(About this task)
Write out exactly the lines from the one containing "1471x701 pixels." through the last line of the records below, and no others.

(Given entries Opens)

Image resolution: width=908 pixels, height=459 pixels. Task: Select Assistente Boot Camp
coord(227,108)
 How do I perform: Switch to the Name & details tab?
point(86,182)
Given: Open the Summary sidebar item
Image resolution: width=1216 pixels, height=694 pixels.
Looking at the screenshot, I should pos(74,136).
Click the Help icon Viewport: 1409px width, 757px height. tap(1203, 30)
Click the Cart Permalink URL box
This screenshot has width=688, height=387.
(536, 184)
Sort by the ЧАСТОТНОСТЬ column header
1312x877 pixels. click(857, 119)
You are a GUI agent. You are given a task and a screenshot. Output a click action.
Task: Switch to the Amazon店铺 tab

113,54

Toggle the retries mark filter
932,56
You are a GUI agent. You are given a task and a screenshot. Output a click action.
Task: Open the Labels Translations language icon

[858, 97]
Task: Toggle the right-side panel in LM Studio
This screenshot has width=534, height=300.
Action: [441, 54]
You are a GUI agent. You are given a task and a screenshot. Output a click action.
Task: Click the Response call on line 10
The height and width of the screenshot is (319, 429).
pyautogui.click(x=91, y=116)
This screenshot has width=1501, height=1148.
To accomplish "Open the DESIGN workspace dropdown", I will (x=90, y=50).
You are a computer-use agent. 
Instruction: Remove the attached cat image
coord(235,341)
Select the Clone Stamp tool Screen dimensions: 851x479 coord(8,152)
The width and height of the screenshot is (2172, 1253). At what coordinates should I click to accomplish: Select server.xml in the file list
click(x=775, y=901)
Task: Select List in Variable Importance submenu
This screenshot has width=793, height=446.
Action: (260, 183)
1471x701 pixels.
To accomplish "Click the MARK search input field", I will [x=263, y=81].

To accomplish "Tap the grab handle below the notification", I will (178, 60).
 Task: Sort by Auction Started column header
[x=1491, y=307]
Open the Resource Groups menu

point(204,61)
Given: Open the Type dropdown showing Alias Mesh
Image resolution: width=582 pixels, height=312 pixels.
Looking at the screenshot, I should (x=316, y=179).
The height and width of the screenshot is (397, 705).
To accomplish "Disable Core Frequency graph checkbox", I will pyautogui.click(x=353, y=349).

(Given entries Closes)

(Solution below)
1471x701 pixels.
To accomplish "Click the MARK search input field", I will [x=263, y=81].

To accomplish "Tap the grab handle below the notification", I will (178, 60).
 Task: Sort by Auction Started column header
[x=1491, y=307]
Open the Resource Groups menu

point(204,61)
Given: Open the Type dropdown showing Alias Mesh
Image resolution: width=582 pixels, height=312 pixels.
Looking at the screenshot, I should (x=316, y=179).
The height and width of the screenshot is (397, 705).
To accomplish "Disable Core Frequency graph checkbox", I will pyautogui.click(x=353, y=349).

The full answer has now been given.